Collectively, our findings showed that HSPB1 expression indicated recurrence in stage 2 and 3 CRC patients treated with curative intent. In patients with high expression of HSPB1, we may recommend administration or reinforcement of adjuvant chemotherapy. However, further studies with more patients are required to strengthen our findings.

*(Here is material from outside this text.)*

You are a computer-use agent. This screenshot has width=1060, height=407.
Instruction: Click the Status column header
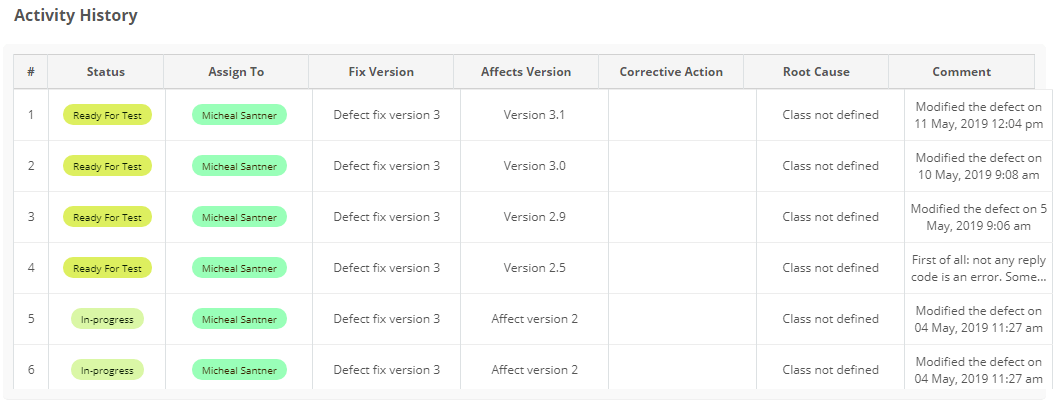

On the basis of the results of subgroup analysis for GPX4 and HSPB1 in advanced CRC patients treated with adjuvant therapy with curative intent, we further investigated the functional role of GPX4 and HSPB1 in the response to 5-fluorouracil (5FU)-based chemotherapy using CRC cell lines. First, we evaluated the mRNA and protein expression of GPX4 and HSPB1 in four CRC cell lines (DLD-1, RKO, SW480, and LOVO) (Fig. 3A and B). We selected DLD-1 and SW480 for further experiments, as both GPX4 and HSPB1 mRNA and protein were detected at higher levels in these two cell lines. Next, we transfected GPX4 and HSPB1 siRNA in these two CRC cell lines and confirmed effective knockdown of mRNA (Fig. 3C) and protein levels (Fig. 3D) of both factors. We then compared the cytotoxic effect of 5FU between cells transfected with negative control siRNA and cells transfected with siRNA against GPX4 and HSPB1 using WST8 assays. The IC50 values of 5FU were decreased in cells transfected with GPX4 siRNA (DLD-1, from 106.03 to 58.13 µM; SW480, 67.61 to 24.73 µM) and HSPB1 siRNA (DLD-1, from 106.03 to 67.62 µM; SW480, 67.61 to 18.93 µM) (Fig. 3E). Collectively, these in vitro experiments demonstrated that GPX4 and HSPB1 may play crucial roles in attenuating the cytotoxic effect of 5FU-based conventional chemotherapy.